Violência no Futebol


Recebi uma mensagem falando sobre a violência no futebol, escrita pelo Silas Mendonça, de Santa Cruz do Rio Pardo, que gostaria de dividir com vocês.


"Sabemos que no Brasil, principalmente em São Paulo, vândalos estão invadindo treino de times de futebol para pedir bons resultados, agredindo comissões técnicas e familiares, enfim, uma balbúrdia sem tamanho. É lamentável ver profissionais no âmbito do seu trabalho serem vítimas de "vagabundos", "marginais", que não tem ocupação na vida, e atrapalham o bom andamento de quem está trabalhando. As pessoas não entendem que no futebol, assim como em outro esporte, o time está arriscado a perder ou ganhar, o torcedor que é torcedor sabe que a partir do momento que ele comprou ingresso está buscando diversão, seja ela uma vitória ou derrota do time. Culpados são as autoridades públicas, dirigentes de futebol, que deixam a impunidade em evidência. O verdadeiro torcedor, que é trabalhador, não tem tempo de ir num treinamento de um time para bater em jogadores, agora estas pessoas que são uma minoria de irresponsáveis, até as vezes influenciados por diretores, deveriam procurar emprego, lutar por um país mais igualitário, lutar contra a falta de emprego, mas não... eles preferem agredir um trabalhador, que é pai de família.
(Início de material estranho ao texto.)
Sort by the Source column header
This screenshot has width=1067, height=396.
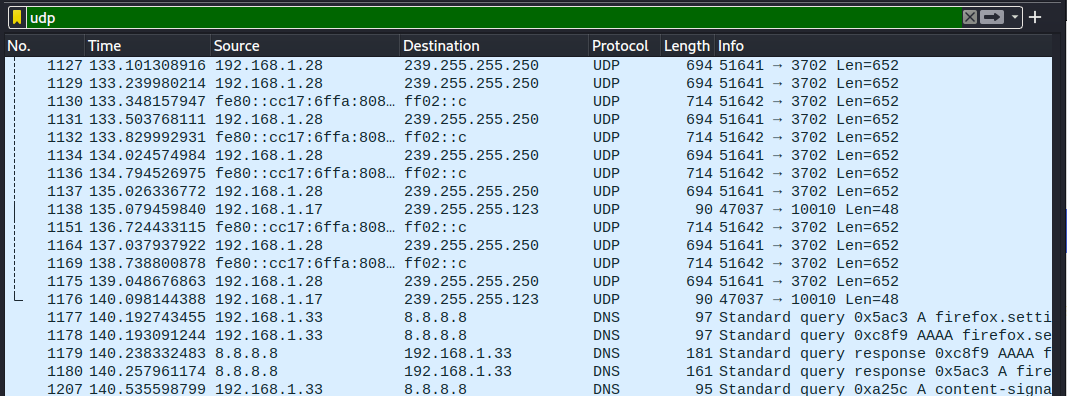[x=305, y=46]
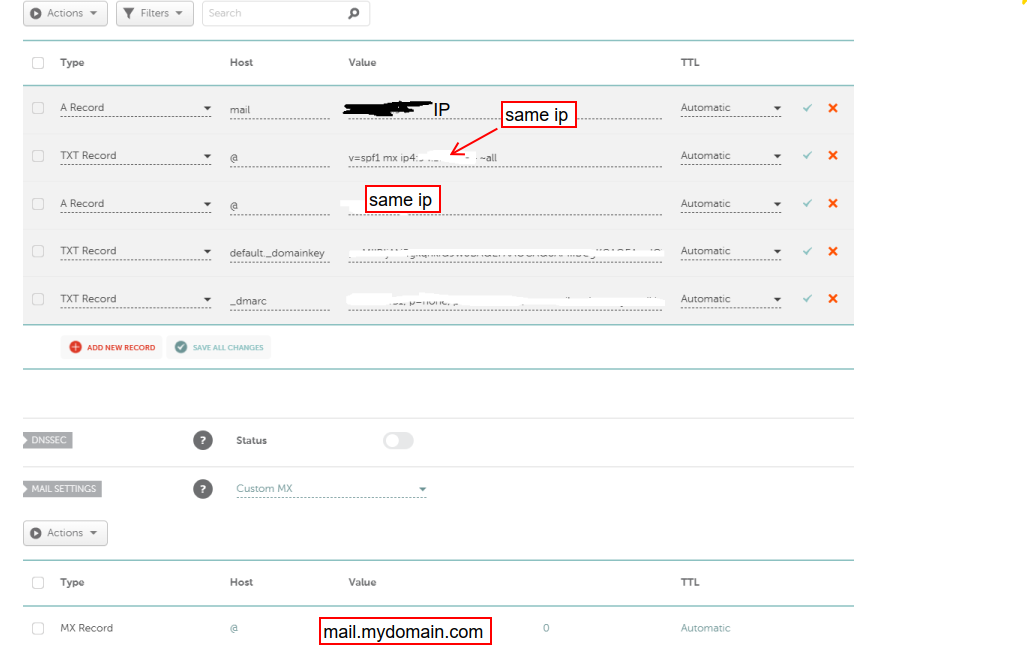
Task: Toggle the DNSSEC status switch
Action: [x=398, y=441]
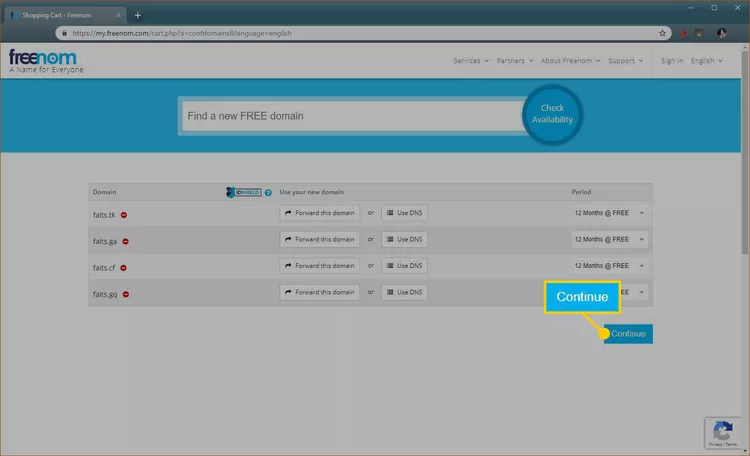Click the Freenom logo
Viewport: 750px width, 456px height.
tap(42, 58)
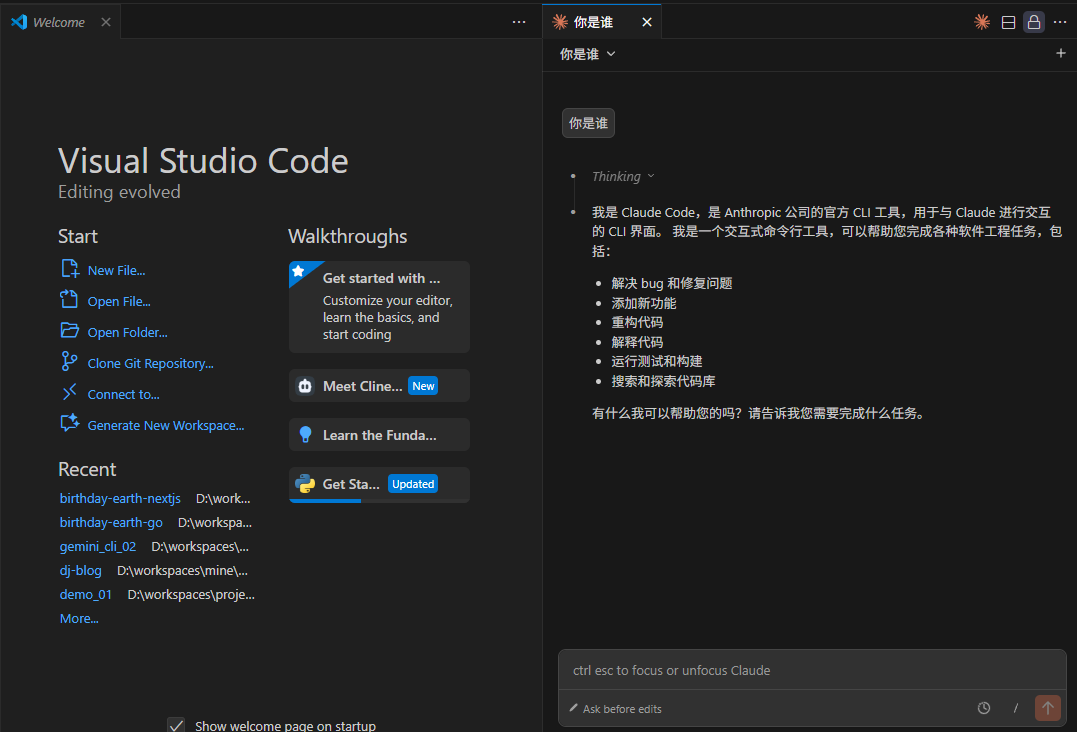Click the split editor layout icon
The height and width of the screenshot is (732, 1077).
(x=1008, y=22)
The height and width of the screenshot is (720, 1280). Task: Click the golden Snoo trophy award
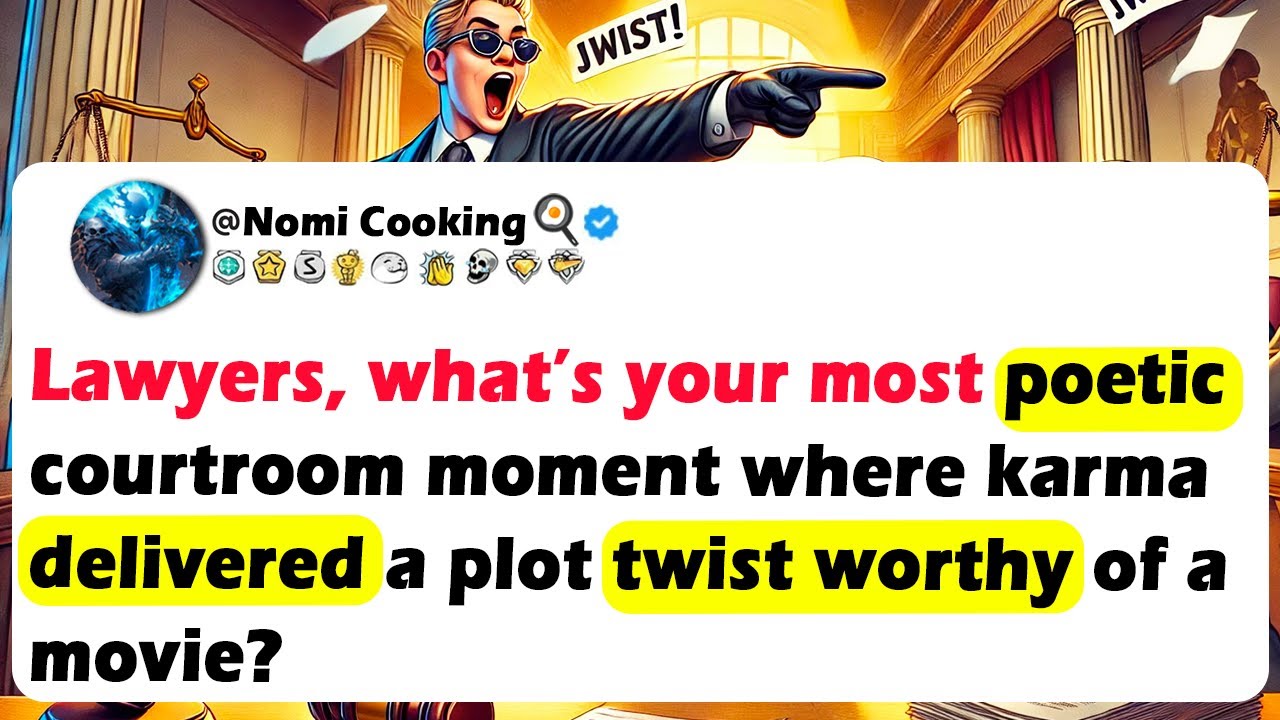click(349, 268)
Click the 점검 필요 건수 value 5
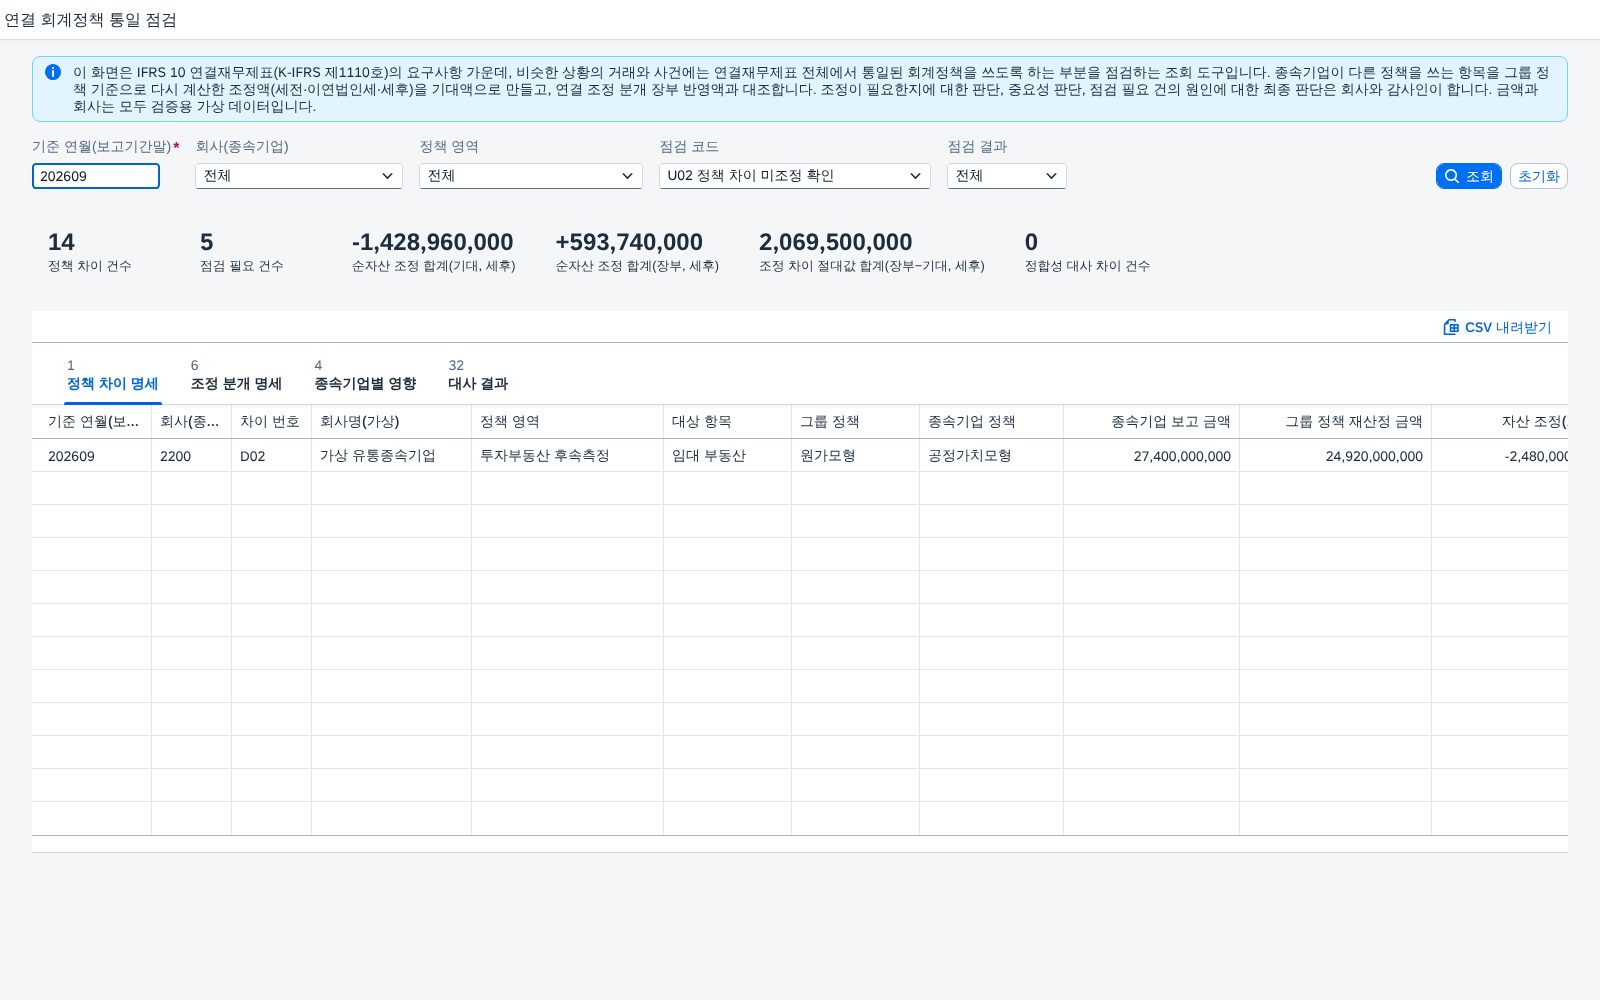This screenshot has height=1000, width=1600. point(207,242)
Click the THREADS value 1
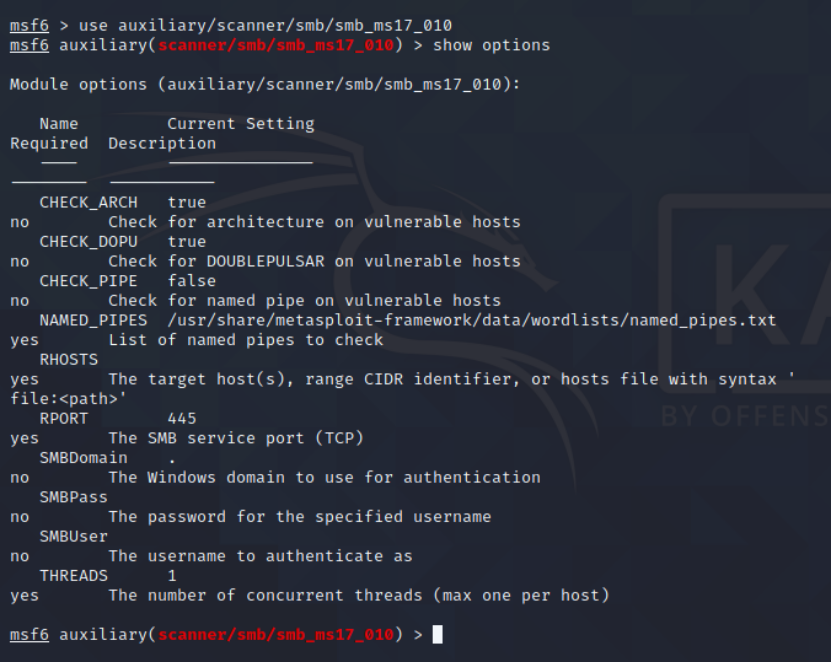The height and width of the screenshot is (663, 831). (172, 576)
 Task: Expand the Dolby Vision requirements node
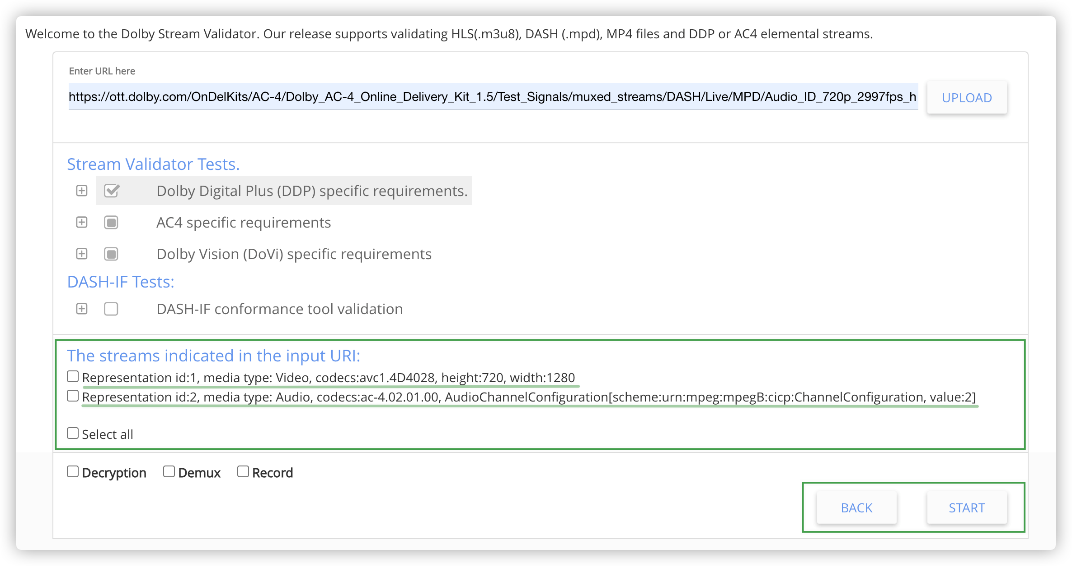[x=82, y=254]
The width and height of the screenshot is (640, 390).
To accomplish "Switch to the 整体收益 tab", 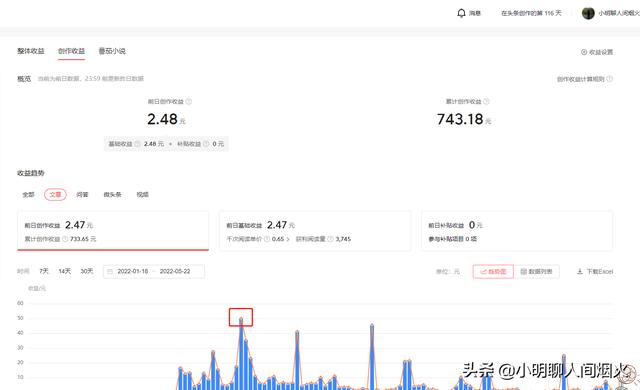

Então essas pessoas, para mim, são consideradas covardes e dignas de estarem atrás das grades."


Na minha opinião, esses baderneiros não podem mesmo ganhar o "título" de torcedor. As leis brandas e os dirigentes, que dão ingressos e outras facilidades em troca de nefasto apoio político, são os maiores responsáveis por essa situação.


Diversão e respeito ao próximo andam juntos.


Temos que lembrar que times já perderam jogadores importantes, como o Corinthians com Rivelino, na década de setenta, por temer a violência da torcida. O que ganharam com isso? Só um craque a menos na equipe!


Silas, obrigada pela mensagem e pela coragem de botar a boca no trombone, essa luta é de todos nós.